As a mother of a child with cancer, I know how important it is to have enough staff to help families with cancer. Josh was treated for years after being diagnosed with Wilms tumor just before his second birthday. His treatment lasted a year and a half. He needed chemotherapy, followed by 2 surgeries to remove one of his kidneys and part of his lung, then radiotherapy and more chemotherapy.
Josh is now 10 and we know how lucky we are to have him doing well thanks to cancer research and the NHS staff who treated him. We want to help other families undergoing treatment – and making sure they have enough staff to treat them is vital.”
Tony Selman: “My wife died of esophageal cancer, if she had been diagnosed earlier she might have been alive today”
In my life I have seen many family members, friends and acquaintances die of cancer, including my wife Marian and my sister. I have been self-diagnosed and successfully treated for cancer. I know the utter fear and misery that comes with a cancer diagnosis, and as a scientist I know that cancer can be beaten if enough resources are used, and it is for these reasons that I campaign relentlessly against cancer.
My wife died of esophageal cancer, if diagnosed earlier she would be alive today. A late diagnosis is responsible for the loss of many lives to cancer and only research and adequate funding from NHS staff will stop the disease.
Effie Grant: ‘Christmas was canceled when my sister was diagnosed with cancer’

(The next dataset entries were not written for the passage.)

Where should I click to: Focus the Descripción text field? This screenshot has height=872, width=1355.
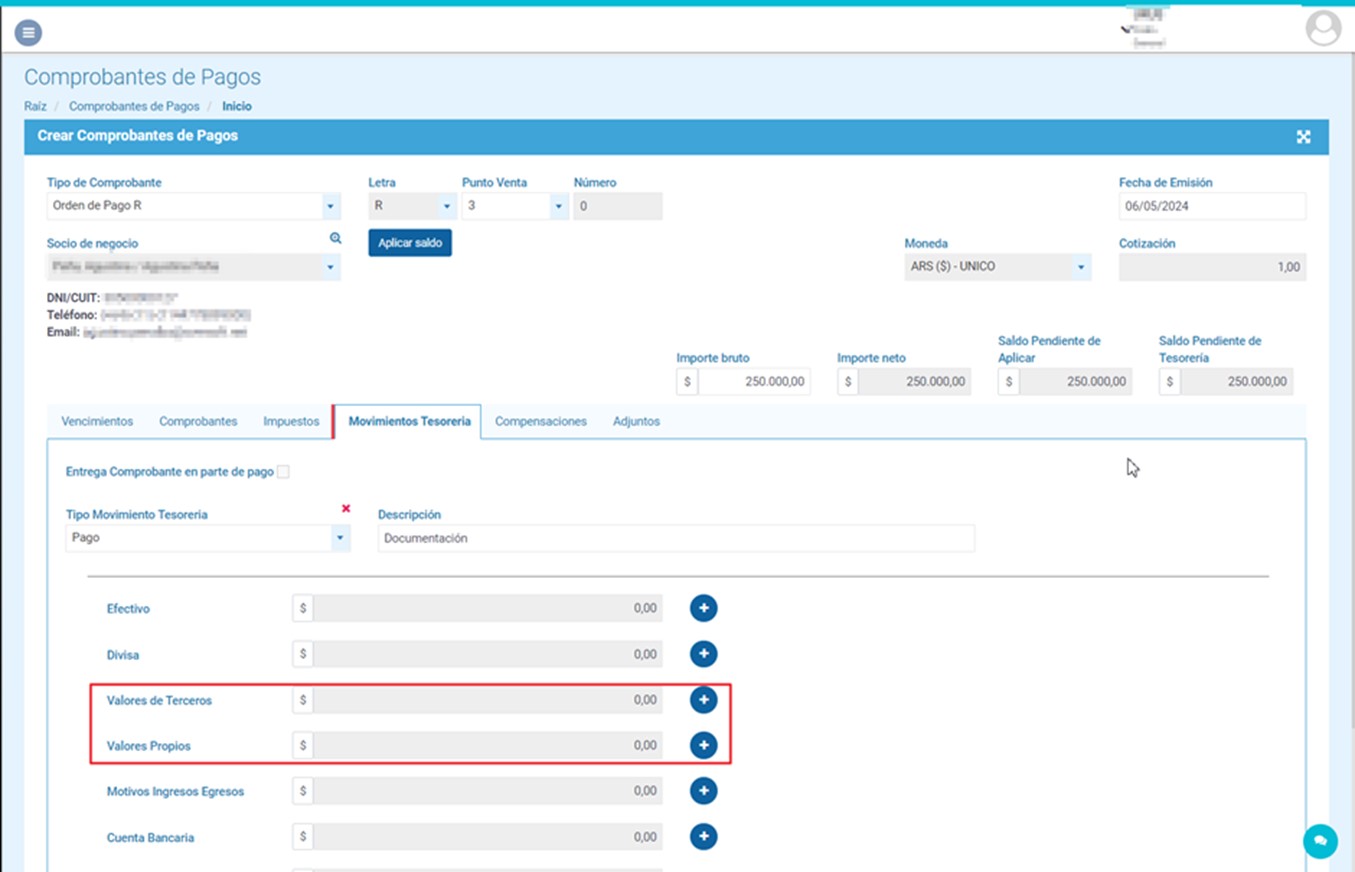pyautogui.click(x=676, y=538)
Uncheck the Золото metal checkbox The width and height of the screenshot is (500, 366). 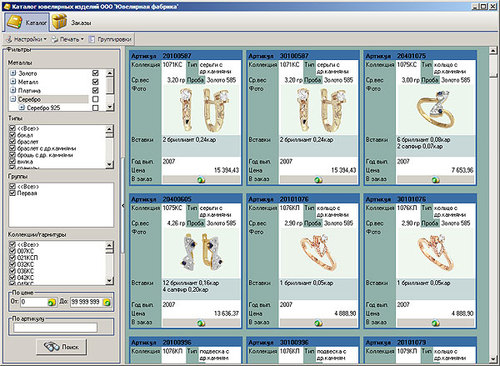click(x=95, y=73)
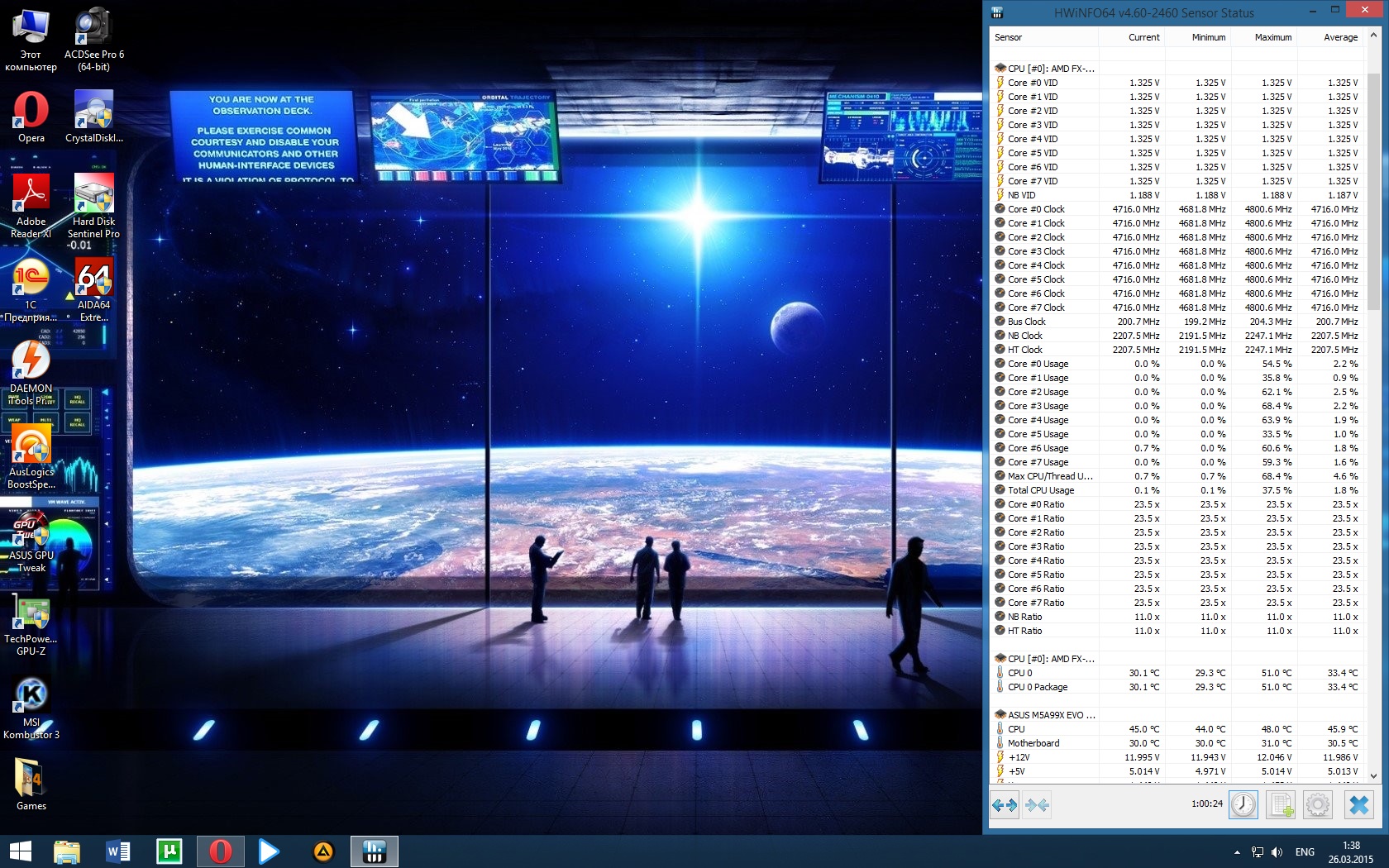The width and height of the screenshot is (1389, 868).
Task: Start logging with the spreadsheet plus icon
Action: [x=1281, y=804]
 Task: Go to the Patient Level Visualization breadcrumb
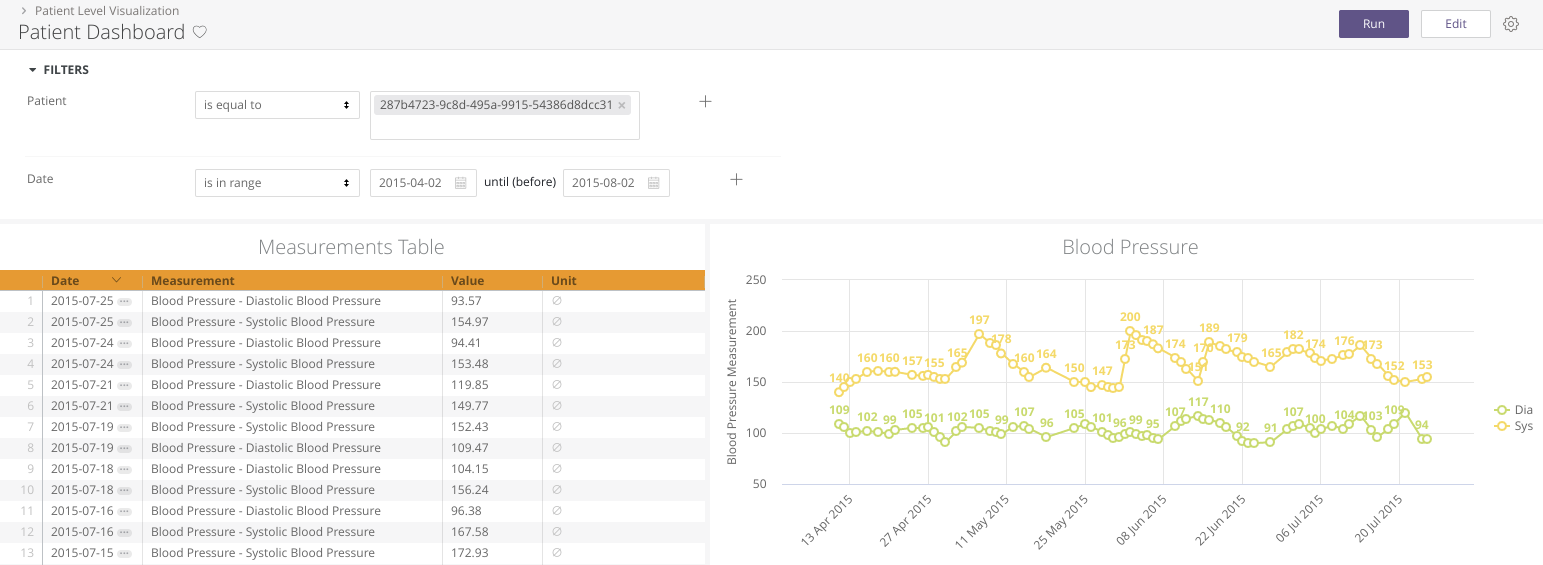pos(107,11)
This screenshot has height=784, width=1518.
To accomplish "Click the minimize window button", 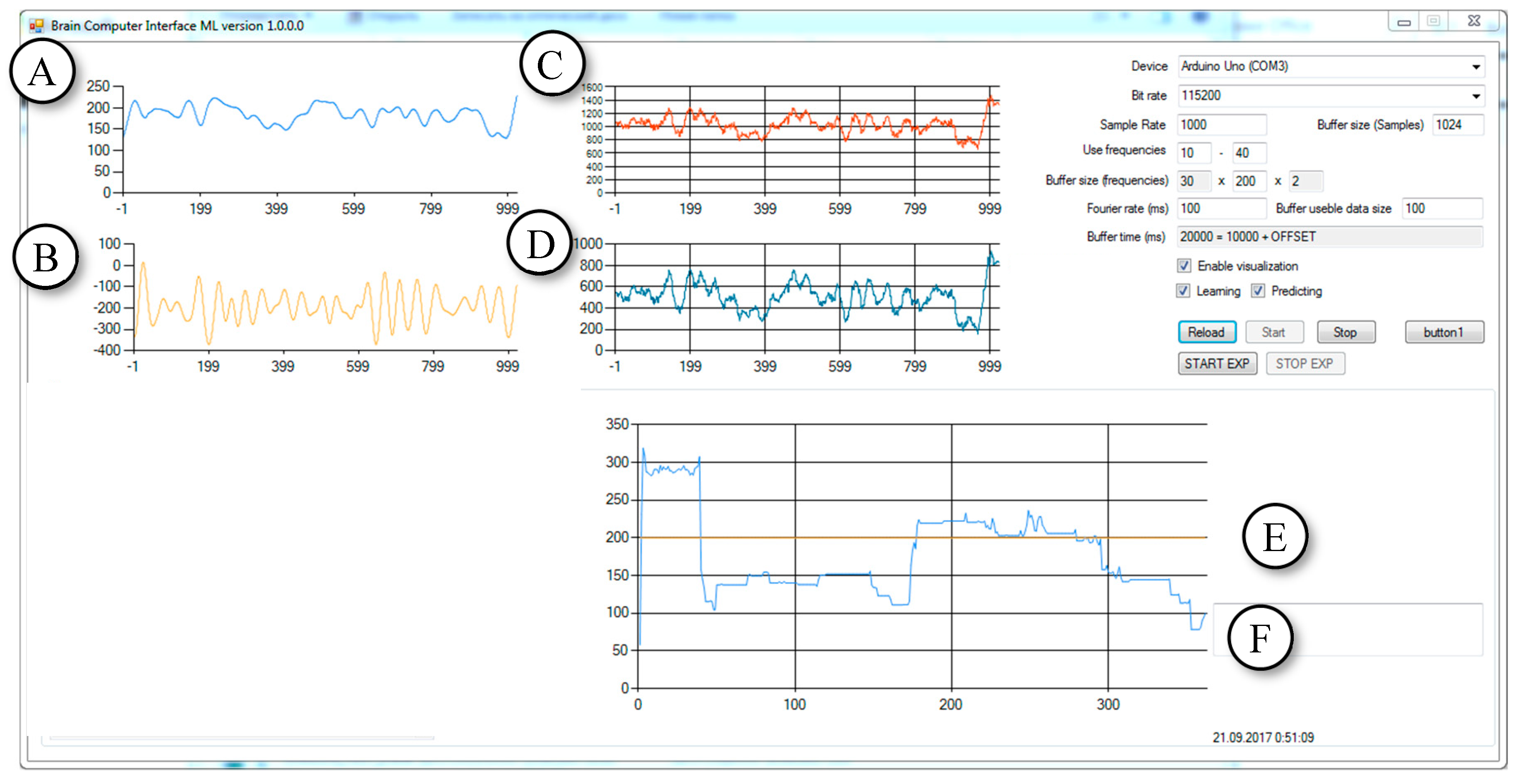I will (x=1404, y=22).
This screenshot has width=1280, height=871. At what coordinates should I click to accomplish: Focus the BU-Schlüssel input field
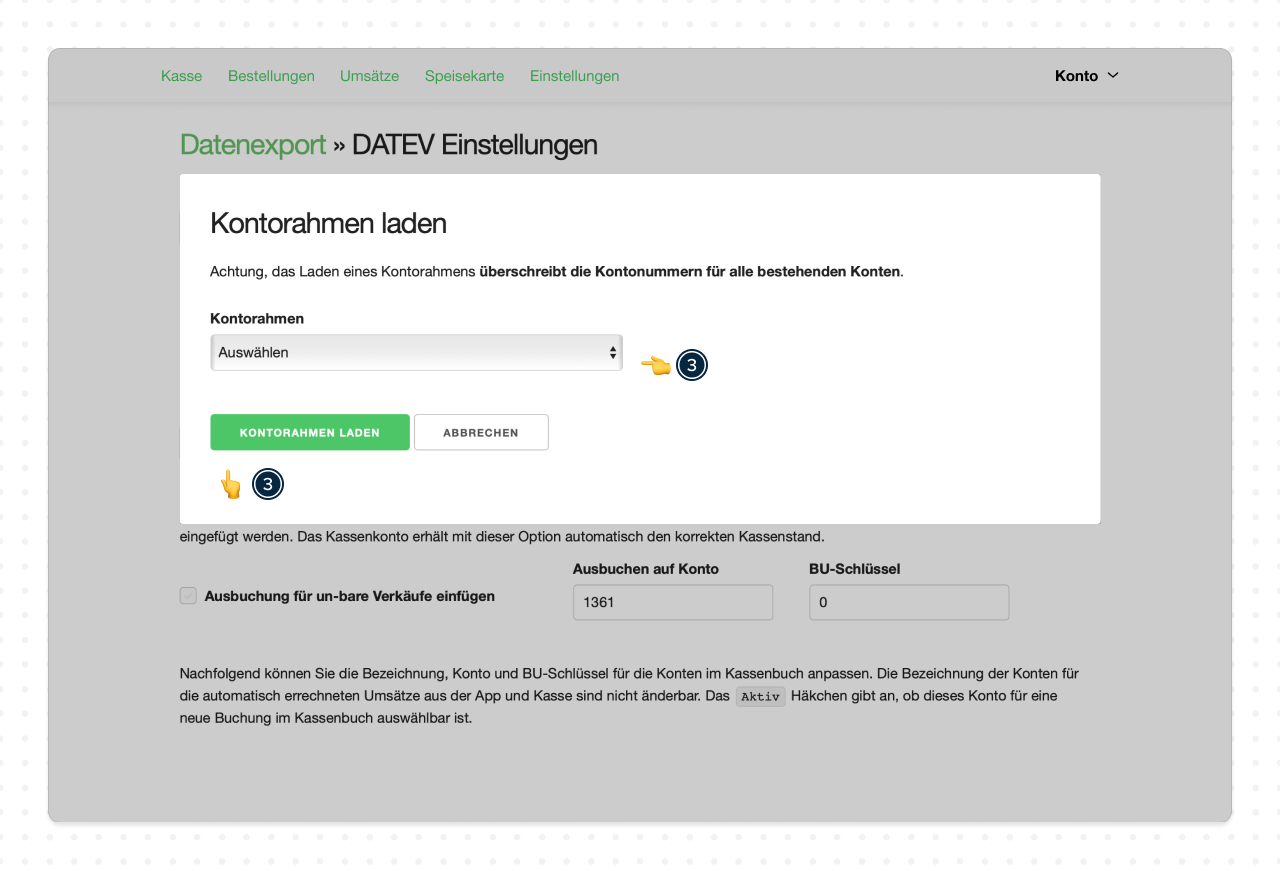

December 2016, Christmas was canceled when my sister Jacqui was diagnosed with stage 3 colon cancer. The shock and devastation – raw. She underwent several surgeries and battled infections. However, she was also very cheerful when she lost her hair and we joked about what color to dye what was left. Finally, she tried a combination of radiotherapy, immunotherapy and a targeted drug, theoretically to work. The reality was it was too late to work and sadly she passed away on 17th April 2018 leaving us a husband and 2 young teenagers.
My last conversation with her, she was on a ventilator. It was excruciating to watch each struggle to breathe. If she had been diagnosed earlier, I strongly believe she would be here today. Funding the necessary research and training staff for early diagnosis is imperative to give people the best chance of survival. I urge you to do what is necessary in this regard.